Gabriel Ionut Rusu, romeno, classe 1974, rappresentante per l’Europa, interprete e traduttore presso i Tribunali di Roma, volontario presso la comunità di Sant’Egidio, un diploma di mediatore culturale e una laurea in arrivo in «cooperazione internazionale».
A che punto è la battaglia per riconoscere il ruolo dei mediatori culturali nella pubblica amministrazione?
«Credo che l’istituzione del registro pubblico dei mediatori culturali, nonostante manchino ancora i regolamenti di attuazione, abbia rappresentato un importante risultato. Spero che presto si possa arrivare ad un vero e proprio Albo a livello nazionale, per riconoscere a queste figure professionali il loro ruolo di ponte tra l’amministrazione e l’utenza straniera».
E la mozione per la riforma della legge sulla cittadinanza?
«È il frutto della campagna “Bambini per l’Italia” della Comunità di Sant’Egidio. Si tratta di tre proposte tra cui quella di diminuire da 10 a 6 gli anni di residenza necessari per chiedere la cittadinanza».
Durante questi mesi quanto è riuscito effettivamente a portare avanti il suo programma elettorale?
«Il nostro obiettivo principale era quello di condurre una politica di difesa dei diritti degli stranieri.
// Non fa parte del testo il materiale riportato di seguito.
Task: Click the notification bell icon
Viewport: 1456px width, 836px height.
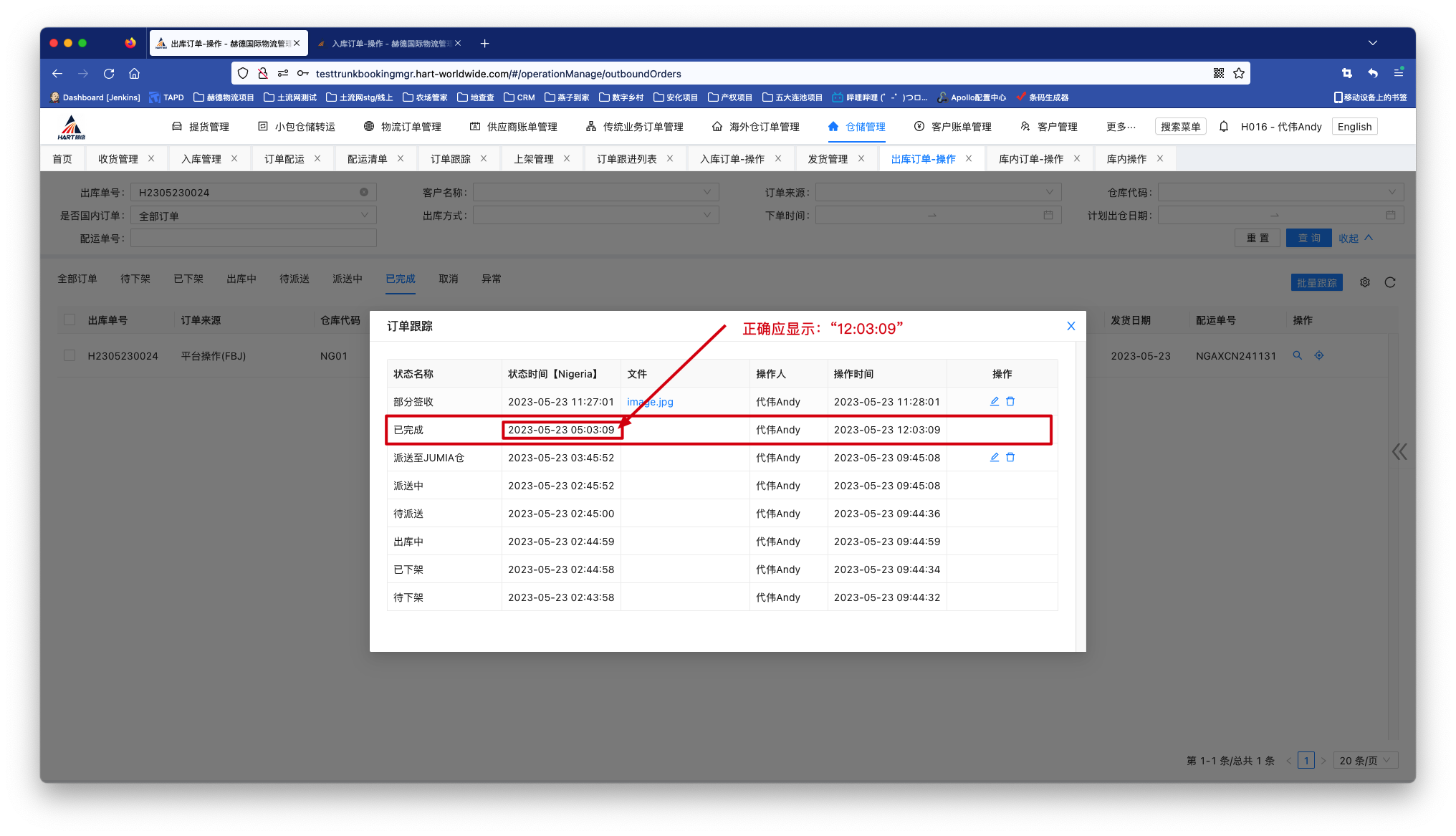Action: pos(1224,127)
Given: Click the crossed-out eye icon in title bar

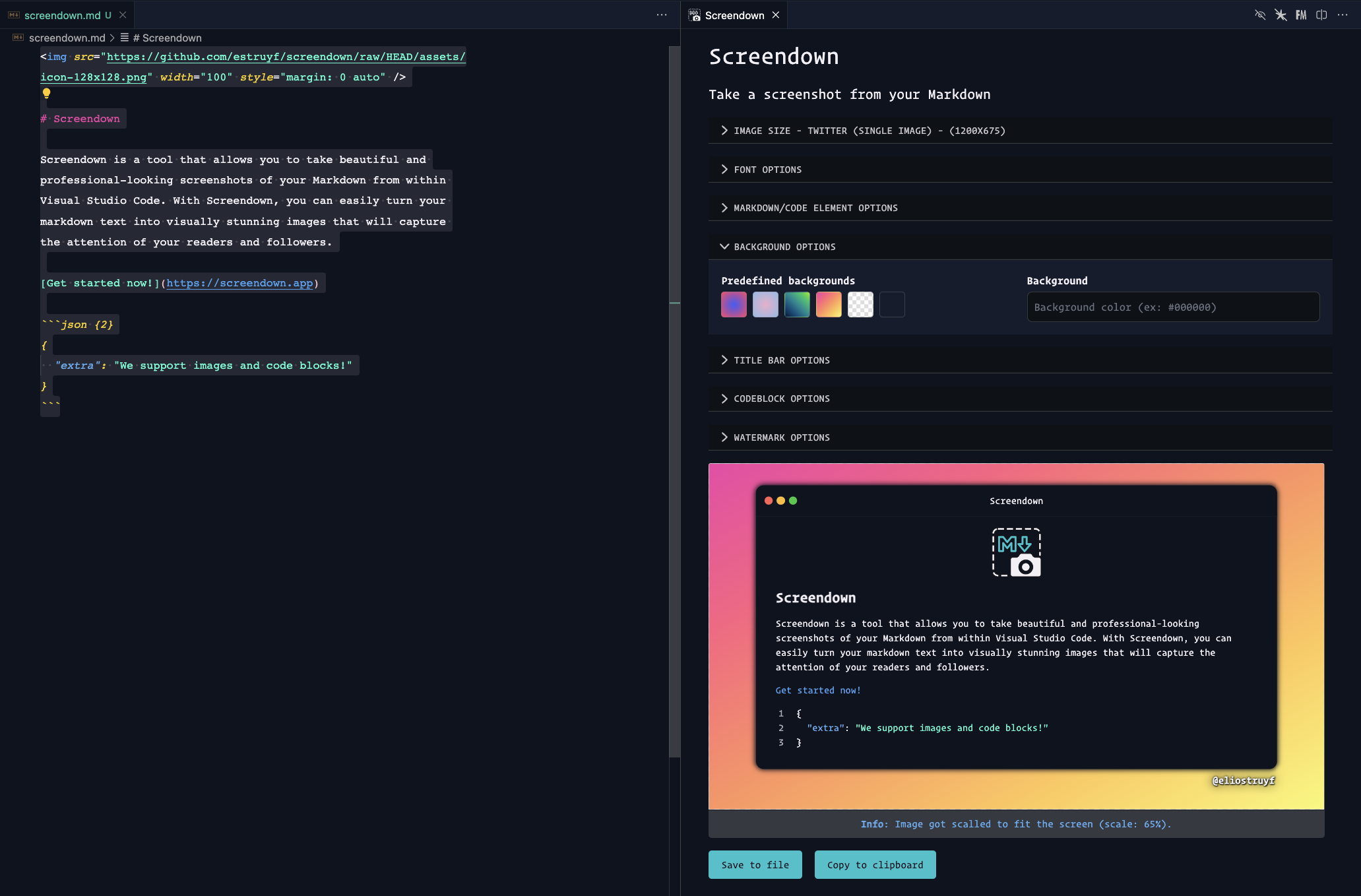Looking at the screenshot, I should coord(1259,15).
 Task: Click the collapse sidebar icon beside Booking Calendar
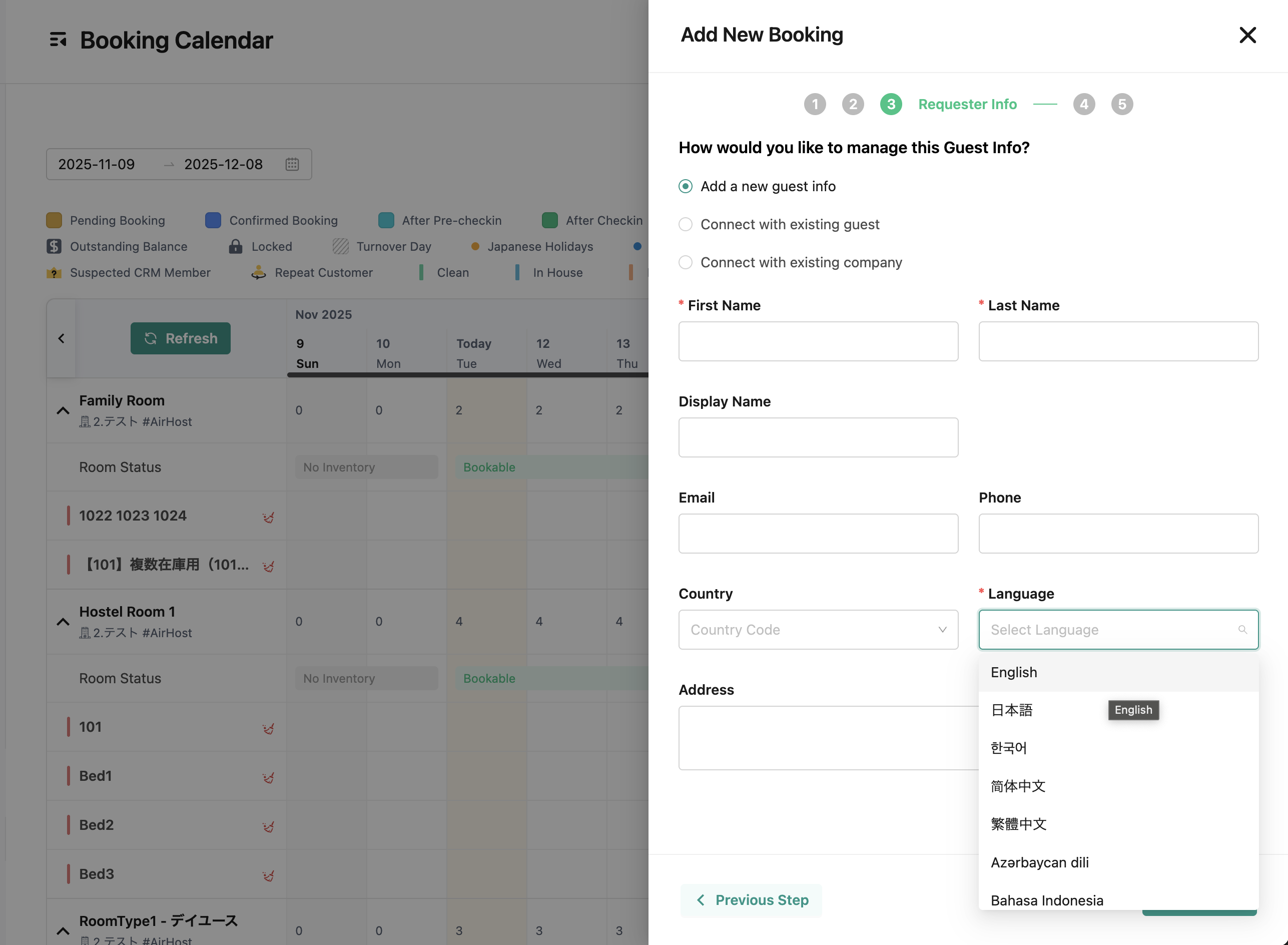point(58,40)
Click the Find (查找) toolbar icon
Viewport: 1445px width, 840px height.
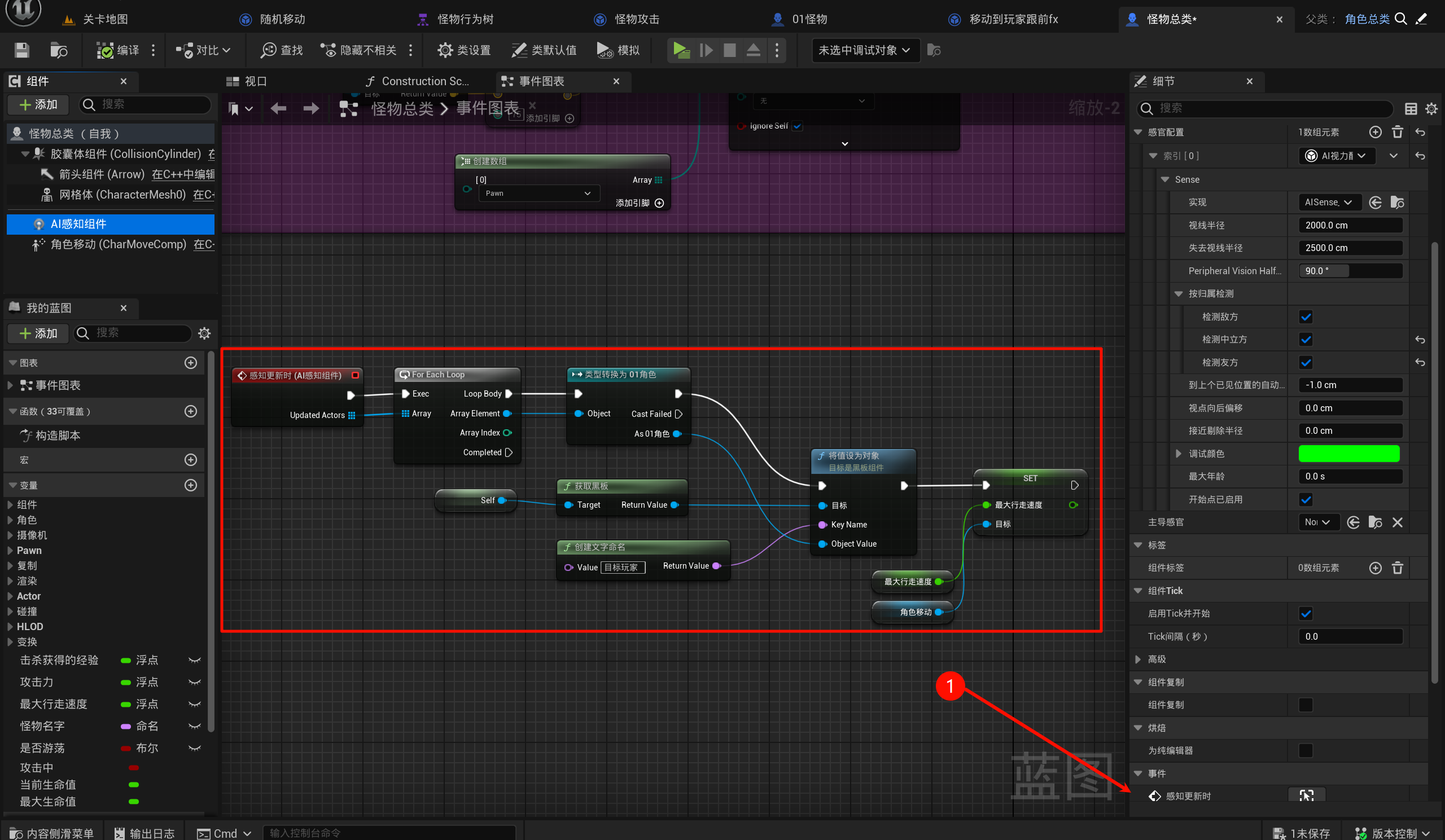point(268,50)
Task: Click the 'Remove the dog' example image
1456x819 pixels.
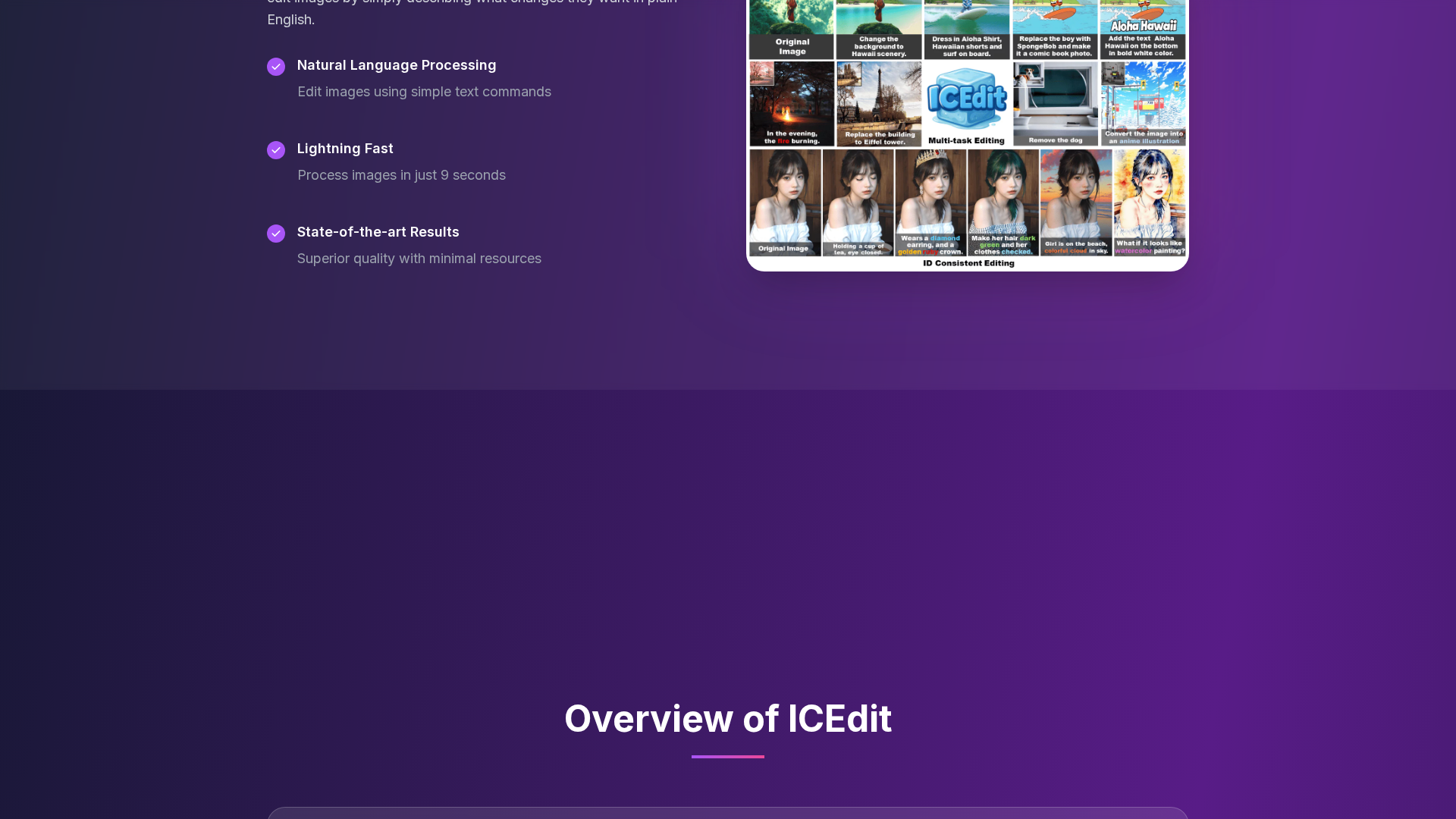Action: coord(1055,104)
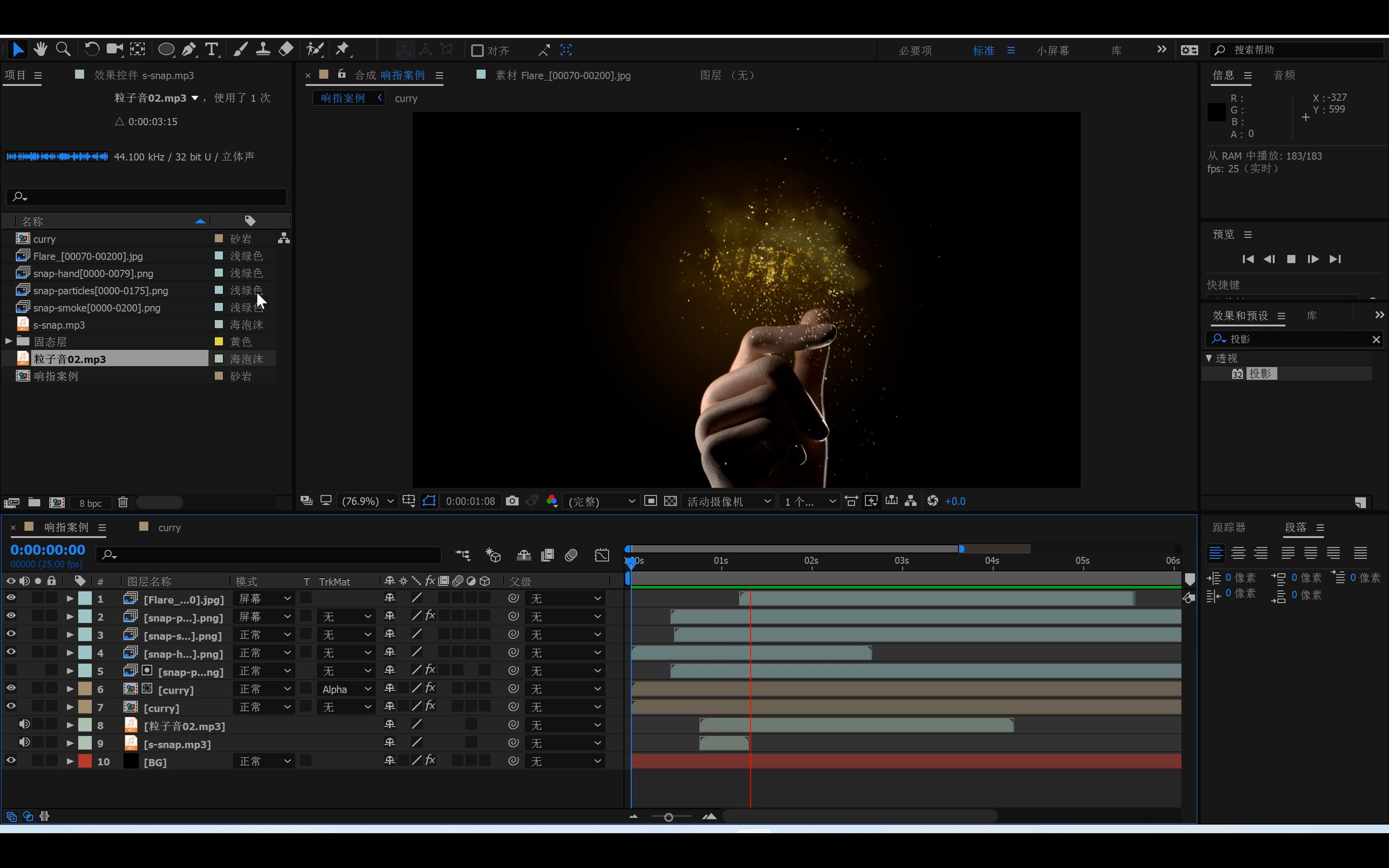Select the Pen tool
This screenshot has height=868, width=1389.
coord(188,50)
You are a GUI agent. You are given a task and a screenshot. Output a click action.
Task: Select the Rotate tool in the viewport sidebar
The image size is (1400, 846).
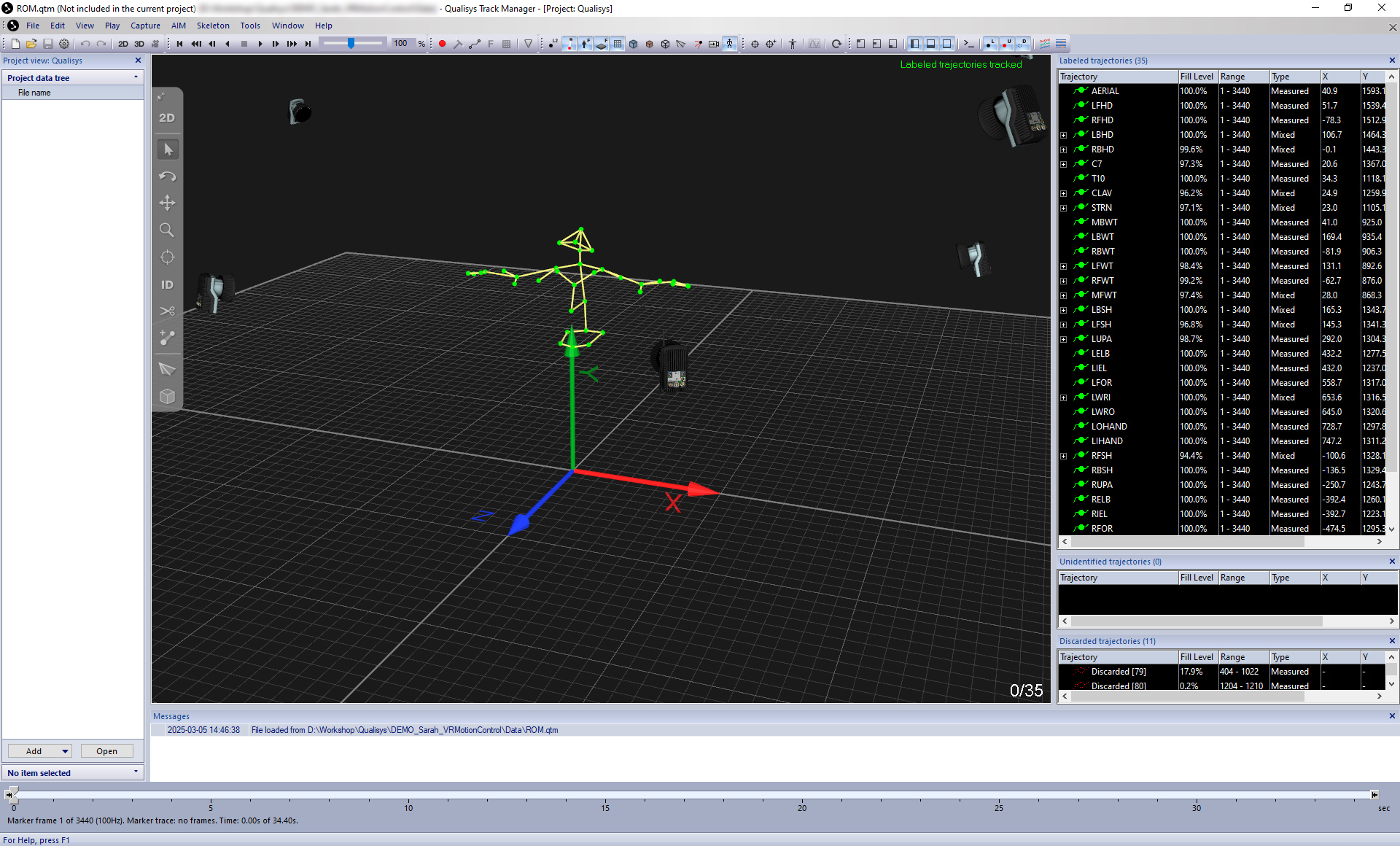(x=167, y=176)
Qualcosa è stato fatto, molto rimane ancora da fare. La nostra elezione è solo il primo passo di una lunga battaglia per guardare all’immigrazione come a una risorsa e per superare i blocchi legislativi esistenti».
Si spieghi meglio...
«Mi riferisco a temi come il diritto di voto per gli immigrati, un diritto riconosciuto anche dalla normativa Ue alla quale prima o poi anche l’Italia dovrà adeguarsi. Mi riferisco al problema dell’apprendimento della lingua: perché non istituire nelle scuole medie corsi di italiano di base per gli adolescenti stranieri? Mi riferisco infine all’atteggiamento che a Roma si ha verso questioni come i nomadi, che si affrontano sempre come emergenze e mai con spirito d’integrazione: ghettizzare queste comunità da una periferia all’altra senza politiche d’inclusione non fa che aumentare i rischi per il domani».
Programmi per il futuro?
«Molti. Con la Commissione per il diritto di voto agli stranieri stiamo lavorando per cambiare le norme che regolano l’elezione di noi consiglieri aggiunti ed evitare - come è successo al filippino Sabio Salvador - che il più votato rimanga fuori dal Consiglio. Inoltre sto preparando una mozione per far tradurre in sei lingue le aree principali del sito internet del Comune: spero che nel prossimo bilancio si possano trovare i fondi».
Si ricandiderà alle prossime elezioni? È vero che slitteranno a settembre?
«Un eventuale spostamento gioverebbe in termini di visibilità. Circa una mia candidatura, non mi sento di escluderla. Credo che in questo periodo siamo diventati un punto di riferimento per le comunità straniere. Ora l’auspicio è che la nostra figura venga maggiormente coinvolta nelle attività del Consiglio comunale».